Poke salad, we have poke salad. You hear talk of poke salad? Yeah, well, that’s, that’s something good right now. Wild lettuce, that was good. And creasy salad. Have you hear talk of creasy salad? Yes? Yeah, we used t’ go and cut that. We do that now, Hattie and I do! (laughs) yeah. And that was good f’ the, f’ rheumatism. Yeah, drink that wine f’ rheumatism. And if you– lotta people say, poke salad’ll kill ya’. But it don’t kill y’ or we’d be dead a long time ago. (laughs)

Roberts:
The woods and all other forms of nature are completely interwoven with the everyday life of the Monacan. A closeness to nature is such an integral part of Monacan culture that a dialog actually develops. Karenne Wood says it’s a form of non-verbal communication, a real exchange.

Wood:
But what I’m also talking about is a very deep sense of an everyday kind of religious experience – maybe not religious, maybe just “spiritual” is the best way to describe it – where you understand your place in the world? A specific place in a land that interacts with you? You know? So that what I say is “you touch a tree and the tree touches you back”. It’s not like you’re just touching a tree, you know. The tree has presence. It has vitality. And some of our people say they can speak to other living things. And there’s a communication there. Whether, I mean, it’s not like you’re sitting around talking to animals like Dr. Doolittle, you know. But there is a communication process!

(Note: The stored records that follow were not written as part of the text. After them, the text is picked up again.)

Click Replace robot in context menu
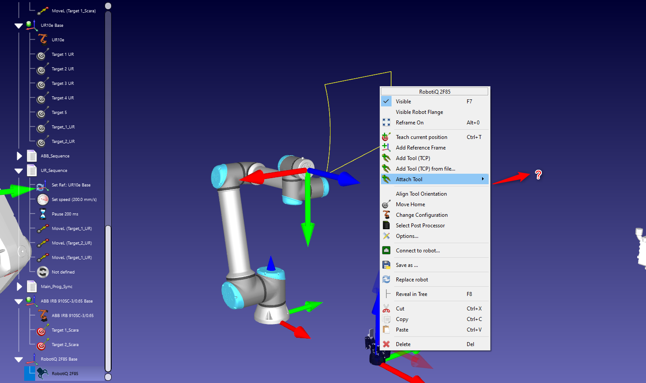The width and height of the screenshot is (646, 383). tap(412, 280)
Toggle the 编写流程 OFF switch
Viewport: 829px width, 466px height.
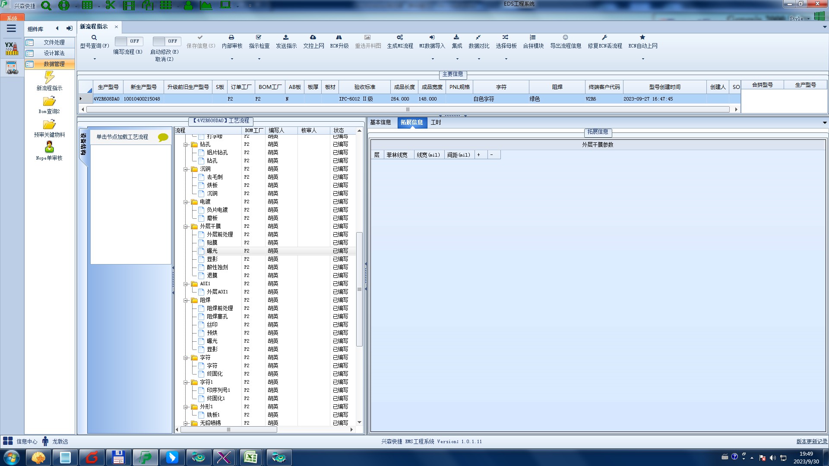(x=128, y=41)
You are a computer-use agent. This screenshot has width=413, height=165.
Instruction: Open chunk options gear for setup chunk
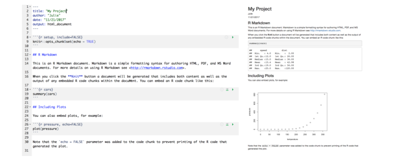(226, 37)
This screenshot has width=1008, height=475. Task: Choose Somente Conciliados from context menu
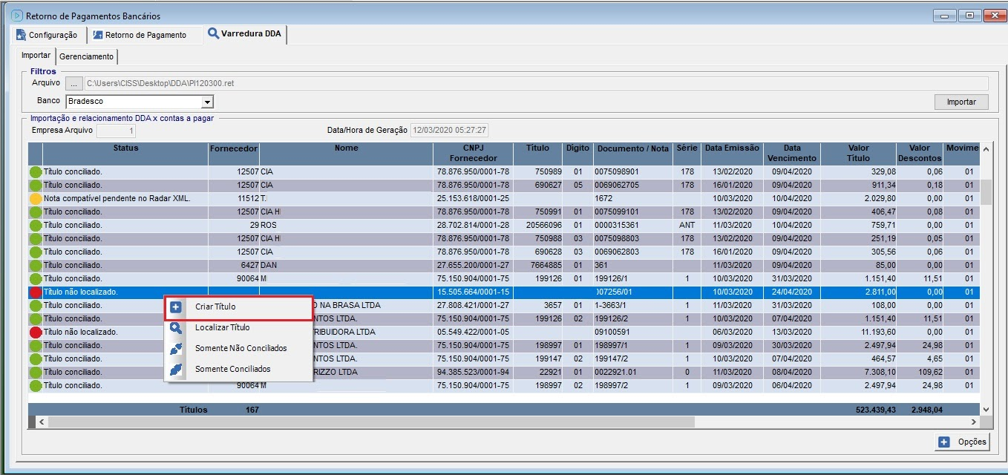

And I’ve been able to observe this, because in my own life, when things were not going well, I would try to practice sitting still. And I felt like, if you sit still, and you observe what’s around you, you feel that sense of connection. You don’t feel alienated or lonely or lost, if you know your place in everything.

Roberts:
An openness to look inside, to sit in stillness with others and to work together from the enormous task of the building a village to the sweet, everyday ones such as gathering apples for the harvest.

Music:
Medicine Dream
Medicine Dream
Mawio’mi
Canyon Records

Wood:
Now through the music of spoons, jars and pots, through laughter,
What remains is reduced to the essence of apple,
Roots and limbs laden with gold circles.
We are blessed by the hands of these women,
Who ladle into jars an enchantment made by heart.
Who condense, seal, process and sell apple butter
At St. Paul’s church bazaar.
Three dollars for a pint.
Roberts:
For Wisdom of the Elders, I’m Barbara Roberts.

Neskahi:
Today’s Elder Wisdom segment featured the Monacan nation. It was upon Monacan ancestral land where Thomas Jefferson established his home, Monticello, just outside Charlottesville, Virginia. Monticello was the site of the 2003 Lewis and Clark bi-centennial kick-off.

As the national park service unfolds this commemoration, listen for a special series of Wisdom of the Elders featuring stories focusing upon the culture and history of native nations along the expedition route.

I’m Arlie Neskahi. You’re listening to Wisdom of the Elders.